EU confirms adequate level of data protection in Switzerland
On 15 January 2024, the European Commission issued its report on the sufficiency of data protection measures in certain third countries. It acknowledges that inter alia Switzerland continues to provide an adequate level of personal data protection. Henceforth, personal information originating from a European Union (EU) or European Economic Area (EEA) Member State may be transferred to Switzerland without requiring supplementary assurances to ensure a sufficient standard of data protection.
Since 2000, the EU has deemed Switzerland’s data protection to be satisfactory. In spring 2019, subsequent to the implementation of the EU General Data Protection Regulation (GDPR) in 2018, the European Commission commenced a reevaluation of the sufficiency of data protection in a number of third countries, including Switzerland.
In recent years, Switzerland, similar to the EU, has witnessed the advancement of its data protection legislation, according to the Federal Council’s media release. This is to ensure its alignment with evolving technological circumstances and to accommodate EU and international reforms concerning data protection. The newly implemented provisions of the Swiss Federal Data Protection Act (DPA) became effective on 1 September 2023, and serve as a requirement for the EU to acknowledge adequacy.

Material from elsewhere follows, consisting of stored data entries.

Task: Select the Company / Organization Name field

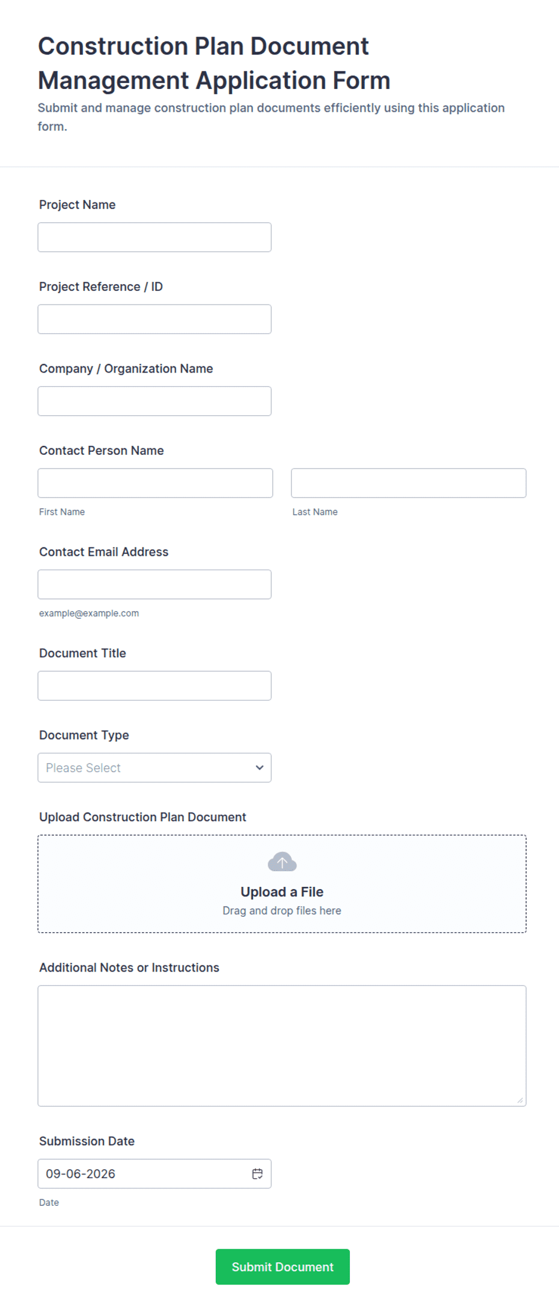Action: click(154, 401)
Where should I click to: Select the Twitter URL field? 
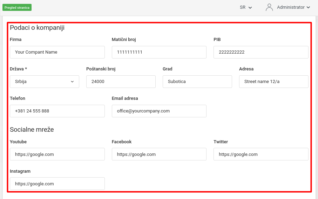pyautogui.click(x=261, y=155)
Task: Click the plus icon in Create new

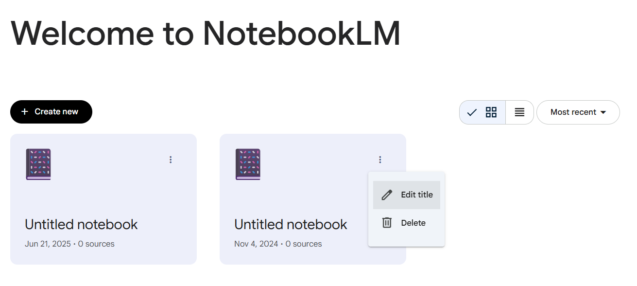Action: pyautogui.click(x=25, y=112)
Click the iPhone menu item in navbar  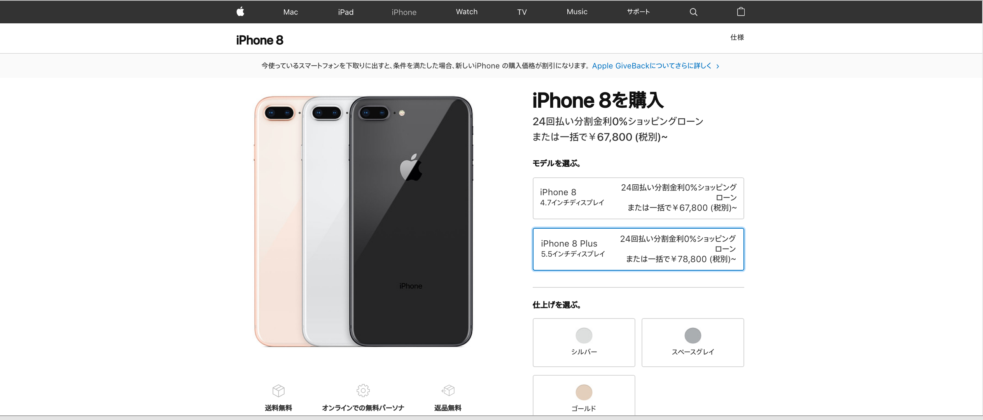(404, 11)
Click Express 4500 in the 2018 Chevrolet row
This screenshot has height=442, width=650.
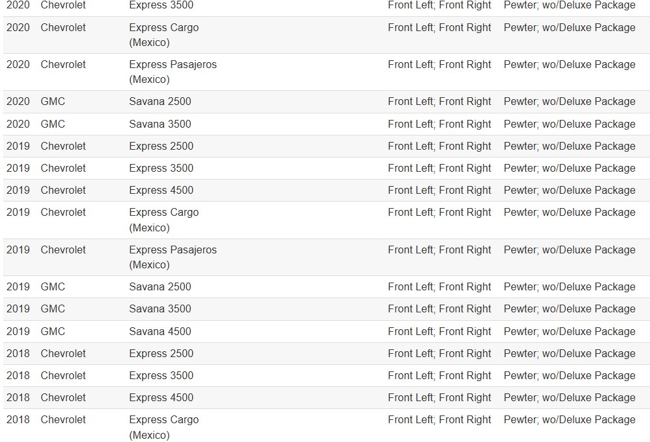161,397
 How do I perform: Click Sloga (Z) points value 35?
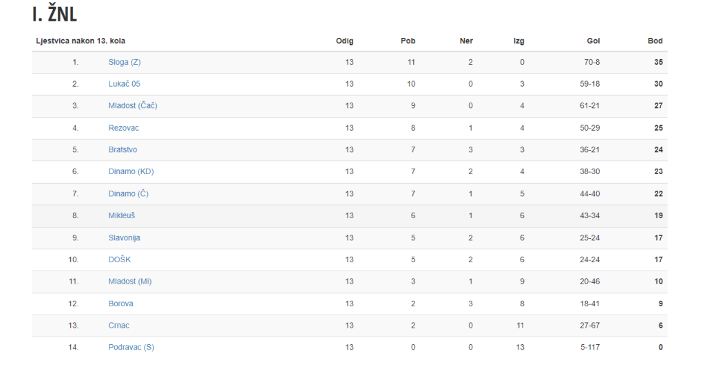[658, 62]
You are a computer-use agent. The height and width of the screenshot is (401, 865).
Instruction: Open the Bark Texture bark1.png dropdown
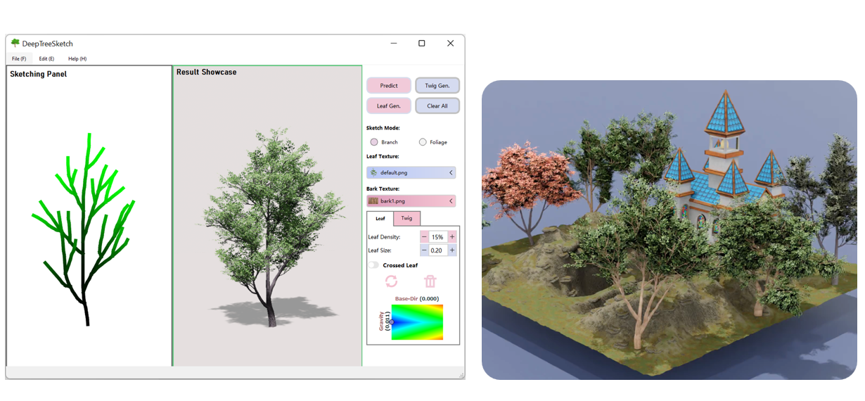tap(451, 201)
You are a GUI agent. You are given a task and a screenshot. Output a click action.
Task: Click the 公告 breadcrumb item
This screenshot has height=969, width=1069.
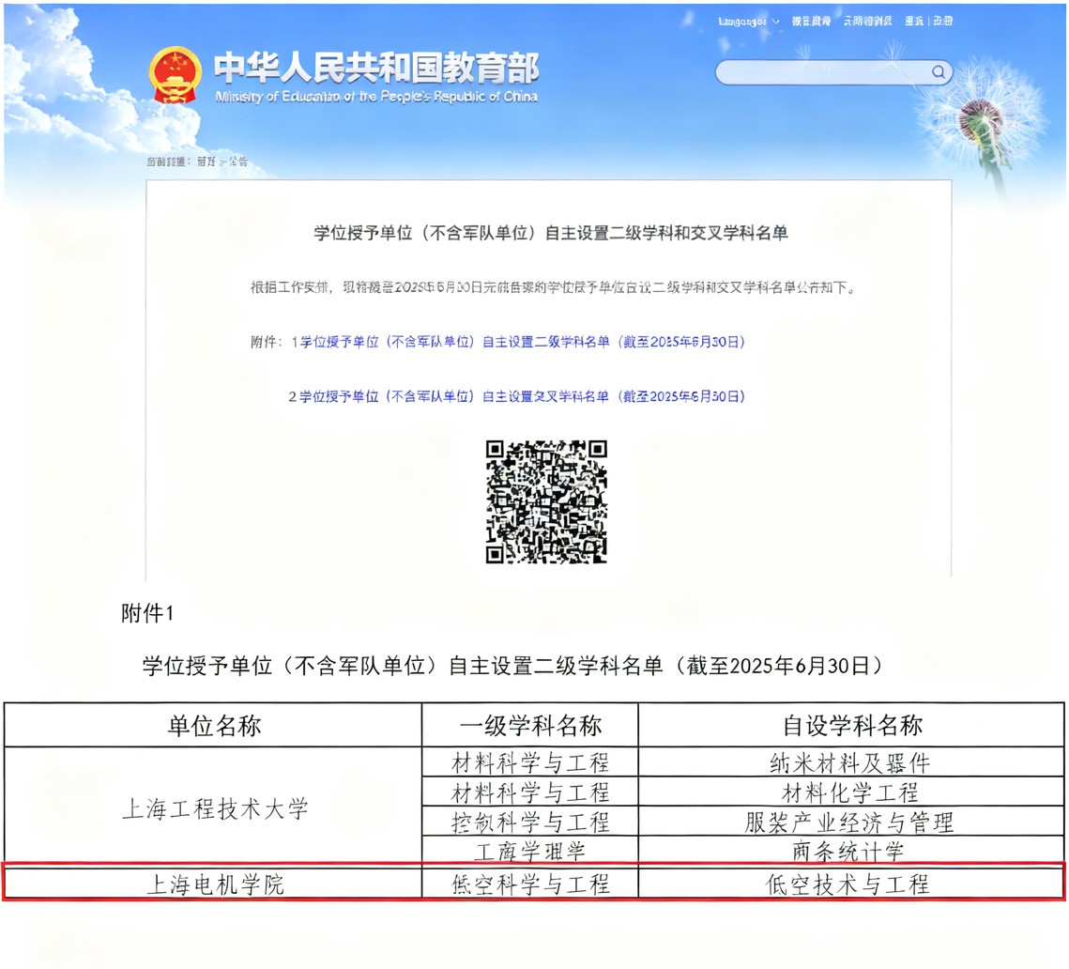coord(238,162)
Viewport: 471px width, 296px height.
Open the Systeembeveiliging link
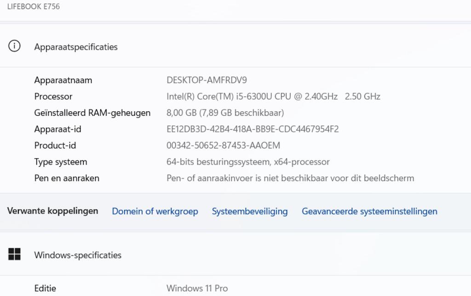(250, 211)
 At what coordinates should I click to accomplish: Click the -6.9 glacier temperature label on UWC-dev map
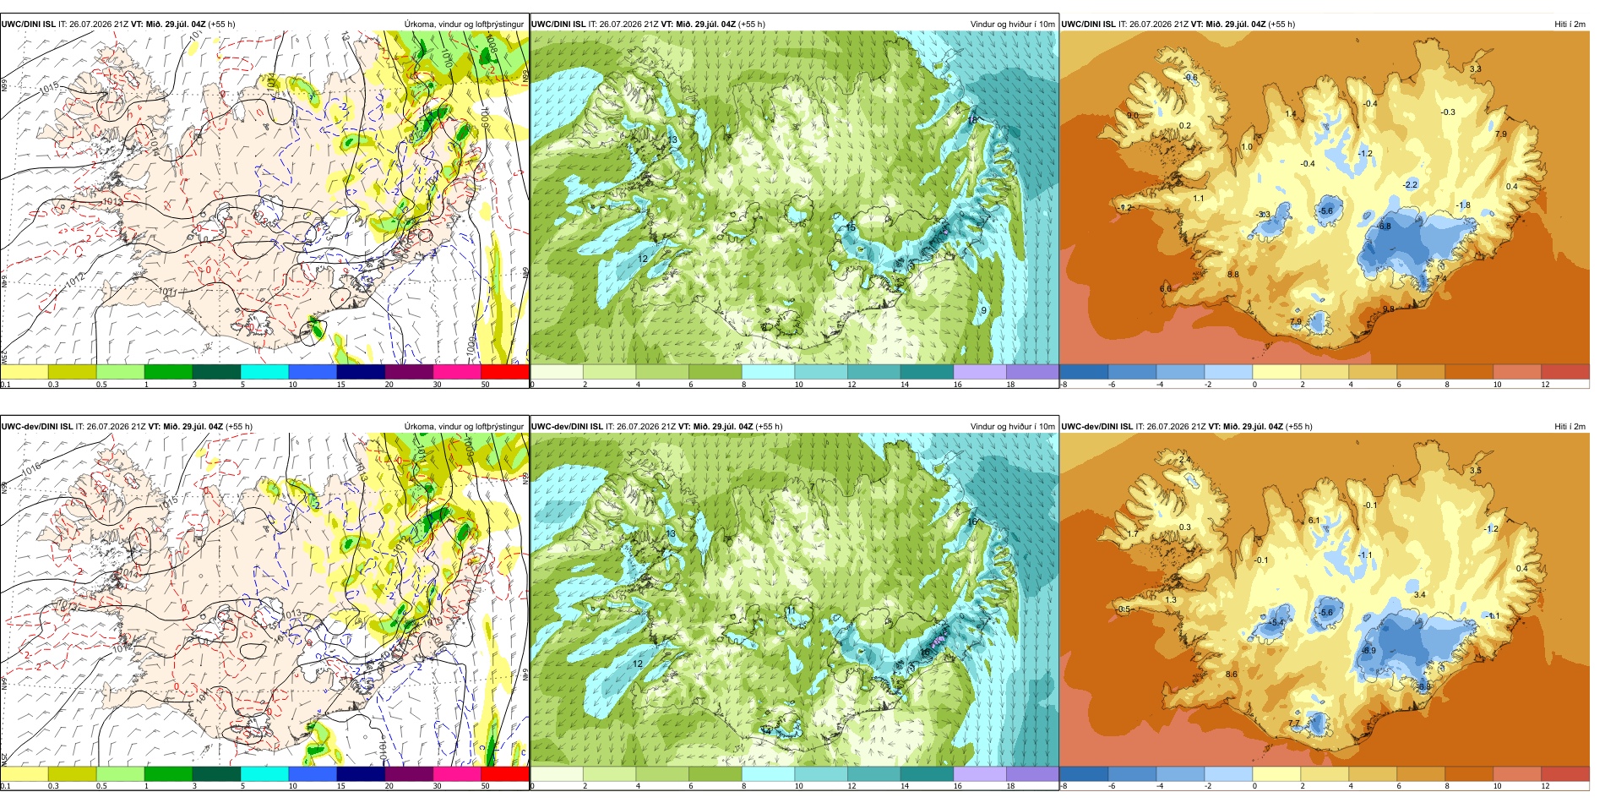[1368, 650]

Switzerland also determines which nations provide sufficient data protection from its standpoint. The annex to the Swiss Federal Data Protection Ordinance (DPO) contains the corresponding list of countries, which is published by the Federal Council. This information is legally binding and accessible to the public for data controllers. Switzerland has deemed the data protection standards in the EU and EEA member states to be satisfactory.